Namun demikian, tak jarang saat bekerja, para PMI menghadapi situasi yang kurang menyenangkan. Mulai dari penyiksaan, penganiayaan hingga kekerasan seksual. Sampai hari ini, tercatat sekitar 86 persen pekerja migran indonesia adalah wanita yang bekerja di bidang domestik sebagai asisten atau pekerja rumah tangga.
"Kami mengapresiasi respon cepat dari para legislatif, melihat diskusi tadi setelah apa yang sudah kami paparkan. Harapannya, komitmen tersebut akan berwujud dalam sebuah regulasi berupa perda PMI," sambungnya.
Dalam pelaksanaannya, kata Bambang, berbicara terkait perlindungan PMI, tidak bisa dikerjakan oleh satu pihak saja. Komitmen dan sinergitas dari para pihak harus ada.
Pekerja migran Indonesia tak hanya membutuhkan perlindungan pada saat di luar negeri, tapi juga pada saat tak lagi bekerja dan menetap di kampung halaman.

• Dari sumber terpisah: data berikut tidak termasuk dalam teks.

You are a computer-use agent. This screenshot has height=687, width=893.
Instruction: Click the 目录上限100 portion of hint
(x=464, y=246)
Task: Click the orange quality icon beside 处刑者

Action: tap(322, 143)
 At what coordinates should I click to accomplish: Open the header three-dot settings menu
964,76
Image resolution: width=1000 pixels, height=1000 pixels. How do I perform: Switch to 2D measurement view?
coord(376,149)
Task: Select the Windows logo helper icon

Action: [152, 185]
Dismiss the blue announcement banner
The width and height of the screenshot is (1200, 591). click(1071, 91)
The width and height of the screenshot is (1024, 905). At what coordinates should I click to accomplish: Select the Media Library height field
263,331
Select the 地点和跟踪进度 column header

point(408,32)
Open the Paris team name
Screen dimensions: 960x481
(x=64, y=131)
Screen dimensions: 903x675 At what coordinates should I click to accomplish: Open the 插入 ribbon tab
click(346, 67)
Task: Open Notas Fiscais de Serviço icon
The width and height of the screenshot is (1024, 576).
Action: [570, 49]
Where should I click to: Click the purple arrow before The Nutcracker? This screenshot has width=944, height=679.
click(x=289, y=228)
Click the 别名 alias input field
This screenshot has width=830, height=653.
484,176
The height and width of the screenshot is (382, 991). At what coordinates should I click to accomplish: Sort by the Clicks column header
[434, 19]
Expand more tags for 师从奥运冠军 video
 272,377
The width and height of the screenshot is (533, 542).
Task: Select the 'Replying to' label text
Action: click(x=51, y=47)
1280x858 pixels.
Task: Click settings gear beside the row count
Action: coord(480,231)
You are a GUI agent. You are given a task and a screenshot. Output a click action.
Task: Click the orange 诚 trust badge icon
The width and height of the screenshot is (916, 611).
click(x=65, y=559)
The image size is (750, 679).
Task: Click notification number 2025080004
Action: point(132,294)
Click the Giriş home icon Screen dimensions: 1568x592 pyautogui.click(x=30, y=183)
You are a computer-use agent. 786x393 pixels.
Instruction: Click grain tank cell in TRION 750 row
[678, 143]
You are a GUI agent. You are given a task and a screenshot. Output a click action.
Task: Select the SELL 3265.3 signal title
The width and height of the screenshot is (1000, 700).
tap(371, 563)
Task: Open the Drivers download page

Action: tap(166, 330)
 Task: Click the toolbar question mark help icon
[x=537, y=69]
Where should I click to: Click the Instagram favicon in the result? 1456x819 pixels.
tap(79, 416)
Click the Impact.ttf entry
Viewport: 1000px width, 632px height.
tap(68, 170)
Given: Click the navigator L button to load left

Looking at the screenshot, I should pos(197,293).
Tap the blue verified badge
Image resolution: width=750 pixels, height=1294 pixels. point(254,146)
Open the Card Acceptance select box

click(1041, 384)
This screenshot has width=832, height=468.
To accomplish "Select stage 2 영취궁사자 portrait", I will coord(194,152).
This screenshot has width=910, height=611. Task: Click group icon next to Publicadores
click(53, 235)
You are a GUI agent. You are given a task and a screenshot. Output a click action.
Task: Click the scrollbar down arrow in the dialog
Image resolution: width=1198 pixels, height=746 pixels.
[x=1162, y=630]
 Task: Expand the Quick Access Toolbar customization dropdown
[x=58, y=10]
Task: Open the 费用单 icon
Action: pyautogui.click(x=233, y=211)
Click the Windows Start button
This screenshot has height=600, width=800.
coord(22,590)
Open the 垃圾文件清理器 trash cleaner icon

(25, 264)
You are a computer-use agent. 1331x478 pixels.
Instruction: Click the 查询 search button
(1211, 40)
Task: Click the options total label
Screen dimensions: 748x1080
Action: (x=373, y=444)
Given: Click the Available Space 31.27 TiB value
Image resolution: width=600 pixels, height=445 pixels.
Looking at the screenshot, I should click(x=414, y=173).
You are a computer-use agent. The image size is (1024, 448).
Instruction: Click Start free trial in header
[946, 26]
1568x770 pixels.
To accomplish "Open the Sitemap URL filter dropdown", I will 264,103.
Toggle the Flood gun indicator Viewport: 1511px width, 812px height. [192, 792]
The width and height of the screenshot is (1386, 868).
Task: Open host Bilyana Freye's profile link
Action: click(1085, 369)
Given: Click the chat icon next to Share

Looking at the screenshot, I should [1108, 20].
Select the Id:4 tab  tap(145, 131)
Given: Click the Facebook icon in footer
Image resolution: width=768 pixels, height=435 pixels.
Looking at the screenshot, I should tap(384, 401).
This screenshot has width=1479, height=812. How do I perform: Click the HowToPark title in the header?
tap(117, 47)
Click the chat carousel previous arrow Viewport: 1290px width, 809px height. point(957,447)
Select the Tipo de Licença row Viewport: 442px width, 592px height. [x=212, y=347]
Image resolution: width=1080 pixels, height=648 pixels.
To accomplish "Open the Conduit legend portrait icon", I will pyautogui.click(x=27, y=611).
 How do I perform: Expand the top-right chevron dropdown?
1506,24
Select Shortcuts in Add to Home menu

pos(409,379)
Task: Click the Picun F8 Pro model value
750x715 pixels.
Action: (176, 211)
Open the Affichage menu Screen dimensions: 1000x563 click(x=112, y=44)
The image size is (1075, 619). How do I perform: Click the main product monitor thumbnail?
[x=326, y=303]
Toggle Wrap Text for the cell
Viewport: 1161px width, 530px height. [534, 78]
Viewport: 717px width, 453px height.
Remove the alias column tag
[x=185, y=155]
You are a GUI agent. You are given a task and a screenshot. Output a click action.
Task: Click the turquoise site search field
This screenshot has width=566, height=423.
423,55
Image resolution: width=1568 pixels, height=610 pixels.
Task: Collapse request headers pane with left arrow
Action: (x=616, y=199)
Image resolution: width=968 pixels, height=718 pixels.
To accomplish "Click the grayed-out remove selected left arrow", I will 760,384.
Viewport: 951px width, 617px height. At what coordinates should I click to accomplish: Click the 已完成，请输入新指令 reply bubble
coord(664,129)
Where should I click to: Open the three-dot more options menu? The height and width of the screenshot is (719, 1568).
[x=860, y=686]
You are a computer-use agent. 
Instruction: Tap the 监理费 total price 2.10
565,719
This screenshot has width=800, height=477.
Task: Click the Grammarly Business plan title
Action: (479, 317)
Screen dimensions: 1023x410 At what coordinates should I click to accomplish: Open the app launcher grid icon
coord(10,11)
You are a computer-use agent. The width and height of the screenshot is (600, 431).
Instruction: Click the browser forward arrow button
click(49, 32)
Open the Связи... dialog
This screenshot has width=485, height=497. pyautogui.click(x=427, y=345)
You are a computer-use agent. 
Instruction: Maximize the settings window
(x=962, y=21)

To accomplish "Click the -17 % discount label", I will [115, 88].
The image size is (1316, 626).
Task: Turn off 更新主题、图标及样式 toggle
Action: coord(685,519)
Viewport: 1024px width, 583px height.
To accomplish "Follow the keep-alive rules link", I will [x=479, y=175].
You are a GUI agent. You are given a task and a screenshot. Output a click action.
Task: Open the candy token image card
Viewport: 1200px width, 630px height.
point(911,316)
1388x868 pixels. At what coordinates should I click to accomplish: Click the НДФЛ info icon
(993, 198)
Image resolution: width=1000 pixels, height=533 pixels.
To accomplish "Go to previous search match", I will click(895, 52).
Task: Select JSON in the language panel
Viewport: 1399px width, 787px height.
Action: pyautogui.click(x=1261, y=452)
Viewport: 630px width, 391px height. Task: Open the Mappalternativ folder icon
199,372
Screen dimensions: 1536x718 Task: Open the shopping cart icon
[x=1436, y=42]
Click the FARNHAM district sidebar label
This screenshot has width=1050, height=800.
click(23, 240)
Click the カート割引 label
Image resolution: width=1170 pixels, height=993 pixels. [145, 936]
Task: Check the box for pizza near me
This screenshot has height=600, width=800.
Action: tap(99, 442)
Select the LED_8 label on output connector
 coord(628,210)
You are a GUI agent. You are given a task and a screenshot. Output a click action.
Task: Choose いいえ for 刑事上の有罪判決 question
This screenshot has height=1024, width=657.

Hal ini terlihat dari survei Migrant Care terhadap pekerja migran dan keluarganya yang melibatkan 455 responden pada 2022 dan 35 responden pada 2023-2024 di Desa Dukuhdempok, Wonoasri, Sabrang, dan Ambulu.
Hasilnya, setelah tidak lagi bekerja di luar negeri, eks pekerja migran Indonesia bekerja di 24 jenis usaha. Sebanyak 22,8 persen membuka toko kelontong, 15,8 persen berjualan makanan olahan basah, dan 13,5 persen bekerja sebagai reseller.
"Dengan kompleksitas yang dihadapi pmi, baik dengan keluarganya, anaknya yang ditinggal, pekerja migran yang jadi disabilitas baru, sinkronisasi data yang amburadul, saya kira sinergi berkelanjutan sangat diperlukan untuk realisasi perda pmi," jlentrehnya.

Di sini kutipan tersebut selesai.